Auther felt a cold sweat break out on his forehead. He remembered the faint, blurry memories of his infancy—the way his mother would look at him from the doorway but never enter the room. He had thought it was hatred.

"My absence was the only shield I could give you," she continued, her silver eyes fixed on his. "I stayed away to collapse the bridge he was building. I let you grow up alone because the alternative was watching you vanish into the Demon's maw. If erasing myself made your life quieter, I would have done it a thousand times."

She turned her gaze toward the distant, jagged peaks of the Dragon Spine Mountains, where the shadows of ancient powers stirred. "But the world has grown greedy. The Dragon Clan smells the god-seed waking within you. Up until now, my distance kept the Demons at bay, but the Dragons are far more reckless. They intend to forcibly snatch you. They want to agitate the Heavenly Demon within you—to let the two powers duke it out so they can scavenge the divine remains from your corpse."

Auther looked at the woman who had traded her humanity for the strength to stand between him and the end of the world. He saw the logic of the soldier and the sacrifice of the martyr.

"You chose strength over being my mother," Auther said, the words falling with a hollow, cold clarity.

"Yes," she replied. No denial. No comfort.

Auther took a long, shuddering breath. He looked at his hands, then back at her. "As long as my mother is in there somewhere… I'm willing to trust you. Teach me how to survive them."
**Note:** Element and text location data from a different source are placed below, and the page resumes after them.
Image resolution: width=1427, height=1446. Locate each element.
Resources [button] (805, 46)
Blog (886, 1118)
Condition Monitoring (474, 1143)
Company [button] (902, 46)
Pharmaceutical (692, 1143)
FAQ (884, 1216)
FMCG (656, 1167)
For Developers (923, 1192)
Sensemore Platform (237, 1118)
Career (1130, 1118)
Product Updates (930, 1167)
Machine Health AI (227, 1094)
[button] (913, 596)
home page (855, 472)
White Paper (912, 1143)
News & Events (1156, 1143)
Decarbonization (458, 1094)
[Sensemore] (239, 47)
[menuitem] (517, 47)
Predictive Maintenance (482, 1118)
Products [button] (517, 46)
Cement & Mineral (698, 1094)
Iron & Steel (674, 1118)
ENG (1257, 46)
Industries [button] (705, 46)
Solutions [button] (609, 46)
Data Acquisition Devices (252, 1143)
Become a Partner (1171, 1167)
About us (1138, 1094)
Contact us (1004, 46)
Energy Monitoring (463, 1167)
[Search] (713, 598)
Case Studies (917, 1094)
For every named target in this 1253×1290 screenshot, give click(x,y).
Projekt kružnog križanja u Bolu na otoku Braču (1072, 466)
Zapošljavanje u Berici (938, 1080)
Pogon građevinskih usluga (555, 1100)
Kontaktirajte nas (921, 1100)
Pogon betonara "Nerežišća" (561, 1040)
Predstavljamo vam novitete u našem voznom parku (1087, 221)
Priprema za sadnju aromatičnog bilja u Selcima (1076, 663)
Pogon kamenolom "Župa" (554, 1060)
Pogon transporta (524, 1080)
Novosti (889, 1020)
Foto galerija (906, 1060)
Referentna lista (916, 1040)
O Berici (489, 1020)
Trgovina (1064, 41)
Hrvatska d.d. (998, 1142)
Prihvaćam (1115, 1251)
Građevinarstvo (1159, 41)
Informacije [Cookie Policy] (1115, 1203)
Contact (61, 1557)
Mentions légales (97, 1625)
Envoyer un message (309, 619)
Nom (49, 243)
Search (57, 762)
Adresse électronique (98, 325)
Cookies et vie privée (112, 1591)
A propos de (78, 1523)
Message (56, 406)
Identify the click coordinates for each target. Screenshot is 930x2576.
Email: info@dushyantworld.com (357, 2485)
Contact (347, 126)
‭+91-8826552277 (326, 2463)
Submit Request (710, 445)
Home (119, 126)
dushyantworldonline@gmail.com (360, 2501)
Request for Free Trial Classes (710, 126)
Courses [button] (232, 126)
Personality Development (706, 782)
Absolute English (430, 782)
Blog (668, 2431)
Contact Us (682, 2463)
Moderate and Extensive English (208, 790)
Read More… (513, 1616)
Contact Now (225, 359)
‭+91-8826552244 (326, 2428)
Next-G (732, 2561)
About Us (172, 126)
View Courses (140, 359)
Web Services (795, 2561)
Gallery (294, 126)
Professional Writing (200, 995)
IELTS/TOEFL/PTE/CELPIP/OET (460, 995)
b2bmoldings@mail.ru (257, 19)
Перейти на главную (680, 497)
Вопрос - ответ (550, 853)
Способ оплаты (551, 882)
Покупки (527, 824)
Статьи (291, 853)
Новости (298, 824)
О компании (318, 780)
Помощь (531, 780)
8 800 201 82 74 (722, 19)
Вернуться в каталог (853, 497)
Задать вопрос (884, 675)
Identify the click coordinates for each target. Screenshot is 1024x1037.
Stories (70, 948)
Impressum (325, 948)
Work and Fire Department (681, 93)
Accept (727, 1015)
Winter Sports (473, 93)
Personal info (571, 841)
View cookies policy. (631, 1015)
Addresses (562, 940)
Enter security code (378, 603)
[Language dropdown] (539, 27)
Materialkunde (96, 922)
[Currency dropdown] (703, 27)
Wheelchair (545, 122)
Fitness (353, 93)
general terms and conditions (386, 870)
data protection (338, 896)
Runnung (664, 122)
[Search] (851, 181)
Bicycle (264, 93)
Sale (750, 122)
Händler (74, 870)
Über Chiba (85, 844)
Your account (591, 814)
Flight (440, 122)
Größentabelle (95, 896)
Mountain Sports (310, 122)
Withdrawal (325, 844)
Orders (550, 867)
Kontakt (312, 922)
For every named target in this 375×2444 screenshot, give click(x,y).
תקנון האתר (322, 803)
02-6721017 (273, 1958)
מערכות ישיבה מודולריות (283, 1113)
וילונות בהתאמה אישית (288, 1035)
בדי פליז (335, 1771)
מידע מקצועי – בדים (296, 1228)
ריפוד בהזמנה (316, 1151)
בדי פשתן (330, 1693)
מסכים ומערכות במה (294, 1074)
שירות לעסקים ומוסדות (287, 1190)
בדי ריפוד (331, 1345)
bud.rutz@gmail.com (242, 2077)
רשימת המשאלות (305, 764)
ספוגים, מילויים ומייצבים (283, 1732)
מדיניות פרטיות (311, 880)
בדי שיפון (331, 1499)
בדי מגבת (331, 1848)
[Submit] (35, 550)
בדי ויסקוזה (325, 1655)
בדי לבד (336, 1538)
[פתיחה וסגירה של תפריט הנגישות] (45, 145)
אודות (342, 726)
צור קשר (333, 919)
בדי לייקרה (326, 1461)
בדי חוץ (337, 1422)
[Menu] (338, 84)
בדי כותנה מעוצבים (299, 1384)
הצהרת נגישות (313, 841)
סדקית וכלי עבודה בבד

The sun finally dipped below the horizon, leaving the training grounds in a bruised purple twilight. There was no grand reconciliation. No hug followed the truth. Auther simply turned and began the long walk back to the palace.

He didn't forgive her. The void of his childhood was a wound that hadn't healed; it had simply been recontextualized. He wasn't a rejected son; he was a protected asset. The realization brought no warmth, only an exhausting sense of duty.

Auther reached the heavy oak doors of the palace. He stopped and looked back at his hands—small, yet containing the seed of something that terrified gods.

"If everyone is afraid of me," he muttered to the darkening hall, his voice hardening into something iron-clad, "then I'll decide what I become."

Behind him, still standing on the frozen overlook, Elizabeth watched his retreating figure. The silver in her eyes flared, consuming the last of the human brown. The mask of the distant, mourning Queen shattered, replaced by something ancient and fiercely protective. She felt the eyes of the hidden Dragon scouts in the distance, their greed pulsing like a heartbeat in the dark.

She reached out, and the frost on the stone pillars didn't just grow; it sharpened into crystalline blades. The air groaned under the weight of her true power, a force she had suppressed for years just to keep her son's soul from shattering.

"It's time for this stupid little charade to end," she whispered into the wind, her voice carrying a promise of total annihilation that echoed against the palace walls. "My boy will not be anyone's plaything."